Records from a collection:
--

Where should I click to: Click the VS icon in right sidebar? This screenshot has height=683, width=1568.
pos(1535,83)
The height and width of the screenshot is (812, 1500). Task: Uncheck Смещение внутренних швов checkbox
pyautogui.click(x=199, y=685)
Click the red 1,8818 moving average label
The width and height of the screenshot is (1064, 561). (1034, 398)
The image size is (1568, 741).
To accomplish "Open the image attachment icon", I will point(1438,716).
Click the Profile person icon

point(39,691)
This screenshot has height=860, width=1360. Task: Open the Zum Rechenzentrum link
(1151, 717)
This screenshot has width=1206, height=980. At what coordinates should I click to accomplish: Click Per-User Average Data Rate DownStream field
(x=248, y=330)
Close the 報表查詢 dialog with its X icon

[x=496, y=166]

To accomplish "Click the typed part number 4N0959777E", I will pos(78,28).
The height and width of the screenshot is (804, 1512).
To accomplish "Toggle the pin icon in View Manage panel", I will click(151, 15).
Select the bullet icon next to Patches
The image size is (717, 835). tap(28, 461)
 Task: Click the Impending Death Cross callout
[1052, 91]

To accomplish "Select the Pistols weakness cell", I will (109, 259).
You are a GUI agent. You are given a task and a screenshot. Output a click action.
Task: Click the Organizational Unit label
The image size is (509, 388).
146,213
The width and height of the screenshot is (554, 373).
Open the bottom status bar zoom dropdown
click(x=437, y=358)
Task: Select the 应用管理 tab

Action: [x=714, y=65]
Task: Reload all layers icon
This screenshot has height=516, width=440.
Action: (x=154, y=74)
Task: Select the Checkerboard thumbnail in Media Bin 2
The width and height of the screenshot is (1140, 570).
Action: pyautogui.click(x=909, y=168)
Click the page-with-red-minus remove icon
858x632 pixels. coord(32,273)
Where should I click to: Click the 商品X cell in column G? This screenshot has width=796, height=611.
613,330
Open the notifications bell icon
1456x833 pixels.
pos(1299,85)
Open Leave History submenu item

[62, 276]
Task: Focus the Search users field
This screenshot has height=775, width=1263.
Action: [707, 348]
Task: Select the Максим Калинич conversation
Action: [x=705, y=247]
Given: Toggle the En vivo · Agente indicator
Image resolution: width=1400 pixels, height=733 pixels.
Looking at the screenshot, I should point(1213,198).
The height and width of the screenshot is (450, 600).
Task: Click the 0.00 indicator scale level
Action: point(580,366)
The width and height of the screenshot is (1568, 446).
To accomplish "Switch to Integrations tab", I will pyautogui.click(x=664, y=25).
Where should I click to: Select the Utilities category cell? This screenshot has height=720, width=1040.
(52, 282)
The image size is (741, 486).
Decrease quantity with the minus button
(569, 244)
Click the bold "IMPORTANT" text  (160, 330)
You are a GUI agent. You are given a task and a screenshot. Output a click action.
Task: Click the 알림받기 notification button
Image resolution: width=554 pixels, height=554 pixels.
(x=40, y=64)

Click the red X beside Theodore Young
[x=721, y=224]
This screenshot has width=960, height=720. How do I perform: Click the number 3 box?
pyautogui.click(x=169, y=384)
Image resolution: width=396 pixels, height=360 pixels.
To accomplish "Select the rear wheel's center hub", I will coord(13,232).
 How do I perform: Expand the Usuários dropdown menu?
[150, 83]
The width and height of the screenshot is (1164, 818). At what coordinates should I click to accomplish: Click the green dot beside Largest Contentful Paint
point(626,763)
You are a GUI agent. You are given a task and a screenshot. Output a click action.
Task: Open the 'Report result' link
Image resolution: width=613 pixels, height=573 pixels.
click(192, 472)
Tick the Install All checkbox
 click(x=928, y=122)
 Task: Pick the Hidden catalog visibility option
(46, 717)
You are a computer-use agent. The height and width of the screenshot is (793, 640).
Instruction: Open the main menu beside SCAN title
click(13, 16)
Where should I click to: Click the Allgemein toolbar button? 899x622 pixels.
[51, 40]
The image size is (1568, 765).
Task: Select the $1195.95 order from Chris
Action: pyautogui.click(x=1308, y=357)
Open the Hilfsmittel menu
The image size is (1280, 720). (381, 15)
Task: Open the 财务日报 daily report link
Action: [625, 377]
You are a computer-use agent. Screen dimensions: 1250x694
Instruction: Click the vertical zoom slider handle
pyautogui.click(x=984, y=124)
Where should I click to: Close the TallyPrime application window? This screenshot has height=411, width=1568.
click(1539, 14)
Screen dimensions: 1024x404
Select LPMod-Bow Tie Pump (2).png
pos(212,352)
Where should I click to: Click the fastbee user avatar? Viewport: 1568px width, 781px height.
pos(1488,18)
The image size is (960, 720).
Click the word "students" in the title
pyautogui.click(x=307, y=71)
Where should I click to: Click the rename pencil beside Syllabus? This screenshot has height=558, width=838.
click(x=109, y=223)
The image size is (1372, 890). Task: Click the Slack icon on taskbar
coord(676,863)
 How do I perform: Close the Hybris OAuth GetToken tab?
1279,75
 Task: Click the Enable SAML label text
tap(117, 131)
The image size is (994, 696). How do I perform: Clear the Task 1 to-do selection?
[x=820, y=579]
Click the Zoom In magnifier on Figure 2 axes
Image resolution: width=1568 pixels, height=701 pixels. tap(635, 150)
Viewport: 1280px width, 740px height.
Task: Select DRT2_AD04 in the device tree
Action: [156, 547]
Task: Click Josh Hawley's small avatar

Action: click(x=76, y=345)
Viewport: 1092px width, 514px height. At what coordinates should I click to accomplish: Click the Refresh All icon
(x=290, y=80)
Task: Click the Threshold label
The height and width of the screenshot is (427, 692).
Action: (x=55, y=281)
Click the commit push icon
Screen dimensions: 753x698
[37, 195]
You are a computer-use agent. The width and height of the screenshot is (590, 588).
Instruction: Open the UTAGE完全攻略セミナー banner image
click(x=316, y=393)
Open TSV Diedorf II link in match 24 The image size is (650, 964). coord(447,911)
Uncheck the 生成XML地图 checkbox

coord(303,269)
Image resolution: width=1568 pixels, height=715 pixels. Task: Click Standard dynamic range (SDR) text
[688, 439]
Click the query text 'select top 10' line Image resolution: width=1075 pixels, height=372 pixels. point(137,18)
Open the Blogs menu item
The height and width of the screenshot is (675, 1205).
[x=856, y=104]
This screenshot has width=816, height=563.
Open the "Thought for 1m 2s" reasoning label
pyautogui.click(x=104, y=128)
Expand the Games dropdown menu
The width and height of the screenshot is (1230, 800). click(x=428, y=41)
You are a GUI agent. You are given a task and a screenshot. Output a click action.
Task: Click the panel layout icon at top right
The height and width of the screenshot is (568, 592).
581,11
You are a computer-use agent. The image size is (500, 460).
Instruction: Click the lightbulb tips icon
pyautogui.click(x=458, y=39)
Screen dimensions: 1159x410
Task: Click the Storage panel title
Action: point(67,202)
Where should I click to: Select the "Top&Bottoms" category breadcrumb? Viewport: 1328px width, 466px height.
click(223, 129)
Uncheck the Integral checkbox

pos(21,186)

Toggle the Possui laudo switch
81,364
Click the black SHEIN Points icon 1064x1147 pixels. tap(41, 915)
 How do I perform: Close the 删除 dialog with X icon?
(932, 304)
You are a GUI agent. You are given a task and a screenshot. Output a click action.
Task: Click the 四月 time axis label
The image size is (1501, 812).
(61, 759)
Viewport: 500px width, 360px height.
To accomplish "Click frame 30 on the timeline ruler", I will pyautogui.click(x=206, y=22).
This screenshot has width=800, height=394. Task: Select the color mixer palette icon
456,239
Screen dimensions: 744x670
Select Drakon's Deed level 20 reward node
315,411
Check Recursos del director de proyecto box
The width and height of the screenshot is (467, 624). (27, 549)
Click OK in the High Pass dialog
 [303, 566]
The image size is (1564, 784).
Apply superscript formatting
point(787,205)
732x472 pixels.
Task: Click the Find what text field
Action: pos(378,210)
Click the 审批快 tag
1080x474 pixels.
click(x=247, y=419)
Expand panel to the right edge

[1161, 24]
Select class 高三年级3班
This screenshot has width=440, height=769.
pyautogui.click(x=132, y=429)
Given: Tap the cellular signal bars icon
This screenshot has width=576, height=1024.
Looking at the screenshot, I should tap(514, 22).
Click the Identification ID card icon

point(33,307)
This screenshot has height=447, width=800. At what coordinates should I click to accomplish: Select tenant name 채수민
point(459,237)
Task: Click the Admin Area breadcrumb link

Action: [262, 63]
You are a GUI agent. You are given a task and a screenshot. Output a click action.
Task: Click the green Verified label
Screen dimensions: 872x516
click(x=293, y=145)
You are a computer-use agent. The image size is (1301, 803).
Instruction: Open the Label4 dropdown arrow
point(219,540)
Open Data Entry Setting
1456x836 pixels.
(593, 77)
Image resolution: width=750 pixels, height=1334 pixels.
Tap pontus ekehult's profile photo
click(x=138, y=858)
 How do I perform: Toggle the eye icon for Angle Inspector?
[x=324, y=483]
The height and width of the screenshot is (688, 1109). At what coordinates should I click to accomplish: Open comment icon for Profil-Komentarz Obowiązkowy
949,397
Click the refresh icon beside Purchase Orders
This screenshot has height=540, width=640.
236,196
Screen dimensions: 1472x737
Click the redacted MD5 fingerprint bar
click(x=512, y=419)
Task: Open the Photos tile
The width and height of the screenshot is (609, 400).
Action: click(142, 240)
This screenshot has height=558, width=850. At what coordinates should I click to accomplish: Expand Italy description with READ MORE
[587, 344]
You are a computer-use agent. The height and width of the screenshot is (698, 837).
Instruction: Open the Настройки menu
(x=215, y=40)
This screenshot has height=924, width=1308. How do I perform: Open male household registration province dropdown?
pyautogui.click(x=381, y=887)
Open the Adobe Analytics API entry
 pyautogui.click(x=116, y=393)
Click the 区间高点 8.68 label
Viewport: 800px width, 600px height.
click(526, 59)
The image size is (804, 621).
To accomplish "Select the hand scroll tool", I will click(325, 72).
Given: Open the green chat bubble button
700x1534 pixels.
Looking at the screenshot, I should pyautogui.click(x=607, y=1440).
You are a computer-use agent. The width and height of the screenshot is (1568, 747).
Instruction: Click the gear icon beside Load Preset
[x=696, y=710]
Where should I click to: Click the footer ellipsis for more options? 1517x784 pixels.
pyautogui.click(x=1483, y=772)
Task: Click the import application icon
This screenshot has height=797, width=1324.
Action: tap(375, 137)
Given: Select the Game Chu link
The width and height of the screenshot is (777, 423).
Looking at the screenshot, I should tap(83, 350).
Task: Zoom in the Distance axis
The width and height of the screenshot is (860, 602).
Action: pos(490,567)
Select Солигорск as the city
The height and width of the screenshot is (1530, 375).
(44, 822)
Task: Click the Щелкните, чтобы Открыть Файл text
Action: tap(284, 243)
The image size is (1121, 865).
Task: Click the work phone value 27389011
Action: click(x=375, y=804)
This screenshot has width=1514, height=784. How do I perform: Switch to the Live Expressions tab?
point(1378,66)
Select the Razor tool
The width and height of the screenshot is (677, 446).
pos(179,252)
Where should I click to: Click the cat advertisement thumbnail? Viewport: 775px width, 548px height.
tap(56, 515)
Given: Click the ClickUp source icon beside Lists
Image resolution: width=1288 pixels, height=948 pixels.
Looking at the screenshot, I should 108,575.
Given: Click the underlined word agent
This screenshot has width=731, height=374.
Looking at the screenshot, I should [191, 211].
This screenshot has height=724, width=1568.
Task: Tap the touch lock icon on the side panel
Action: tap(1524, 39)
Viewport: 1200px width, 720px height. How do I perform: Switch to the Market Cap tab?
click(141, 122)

--

» **Exercise description**:
Check each line of the data for "axis". Copy the lines where it turns up.

» **Your solution**:
Task: Click the 四月 time axis label
Task: Zoom in the Distance axis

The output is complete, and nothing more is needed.